En el modelo del triángulo de la responsabilidad un elemento esencial de la conducta responsable es que la persona tiene que controlar la situación, es decir, tiene que poseer competencias y recursos suficientes como para hacer lo que se le pide. Quizá de las tres categorías de excusas la más contundente, y por eso la más dañina, es cuando el profesional afirma no tener control sobre la situación.
Esta es una de las fuentes de excusas más difíciles de desmontar, puesto que lo que se aduce es, simplemente o nada menos, la imposibilidad de realizar una tarea por falta de control sobre ella. Excusas de este tipo se parecen a “no puedo hacerlo”, “el ordenador se estropeó”, “tengo otras cosas más urgentes que hacer”, “no encuentro ese email”, “lo comenté con el responsable pero no me hizo caso”, “aún no se ha habilitado el presupuesto”, “no aparece en el sistema”, “estoy saturado de trabajo y no me da tiempo”, y un larguísimo etcétera.
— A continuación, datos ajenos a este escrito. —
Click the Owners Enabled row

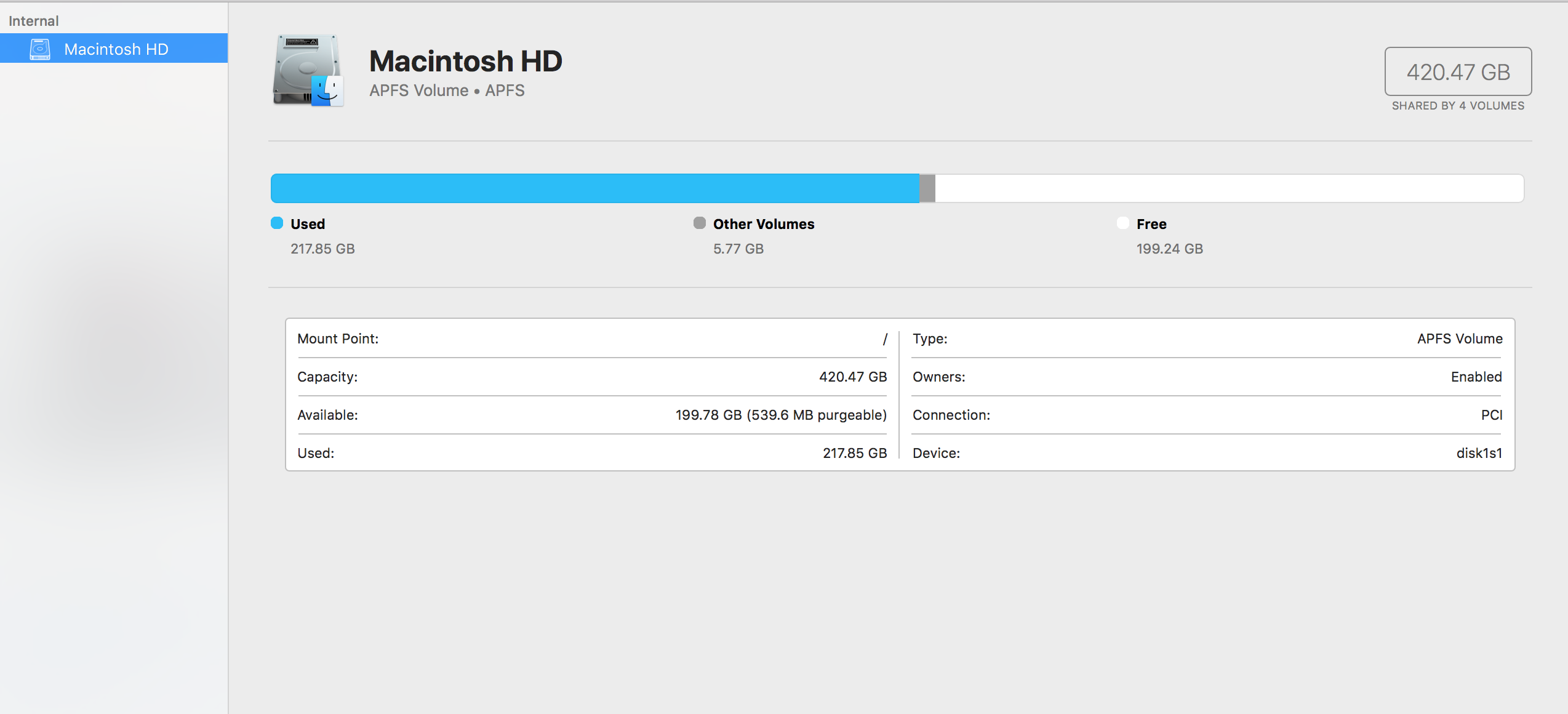coord(1206,377)
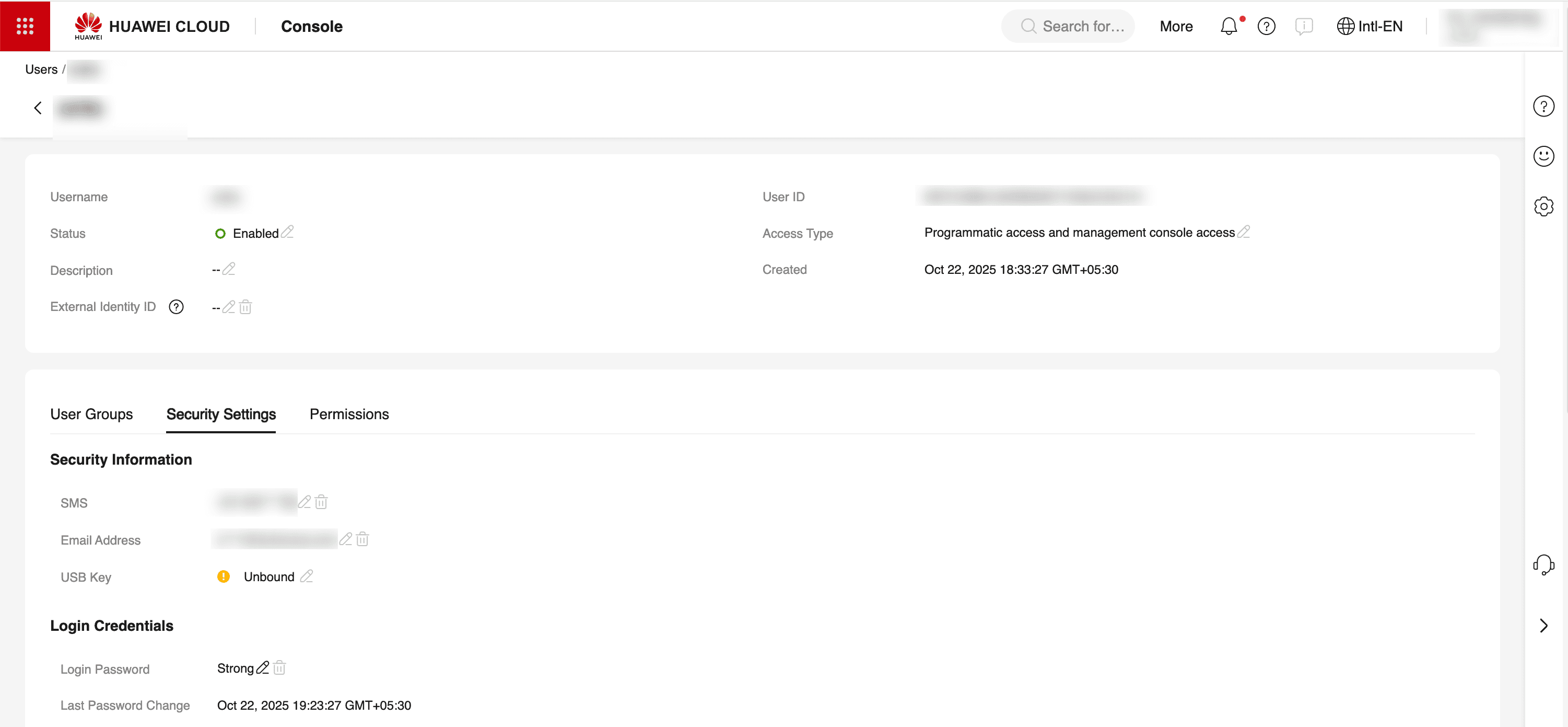The image size is (1568, 727).
Task: Open settings gear in right sidebar
Action: point(1544,206)
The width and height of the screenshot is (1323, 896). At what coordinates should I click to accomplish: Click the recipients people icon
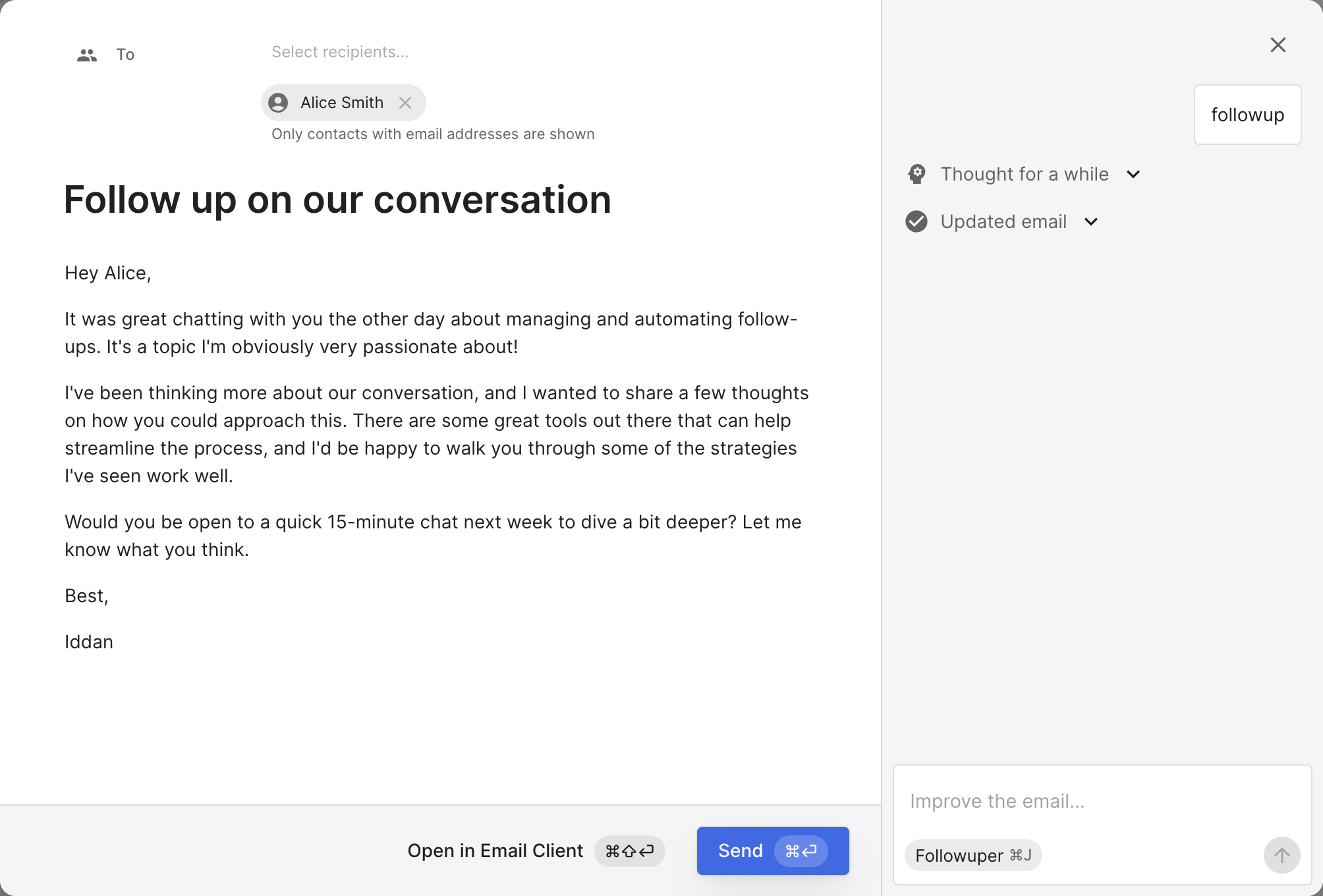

Son excusas tan nocivas para la productividad como instaladas en nuestra anatomía, porque conviven con nosotros desde nuestra infancia y juventud, cuando escuchábamos que un compañero no había traído los deberes porque se los había comido el perro, o que alguien no había presentado un trabajo porque su impresora se había roto. Todas estas excusas giran en la órbita de la imposibilidad por falta de control.
Y esta es una de las grandes diferencias entre los profesionales y los trabajadores irresponsables: los primeros tienen motivación de logro y buscan la manera de ganar control sobre las tareas para completarlas. Los segundos encuentran la forma de presentar excusas para desvincularse de ellas. Y lo cierto es que en muchos casos lo consiguen, debilitando a la organización y, lo que es quizá peor para ellos, haciendo mucho menos interesante su trabajo.
Todo el mundo que quiere, puede. O al menos puede intentarlo: no hay excusa.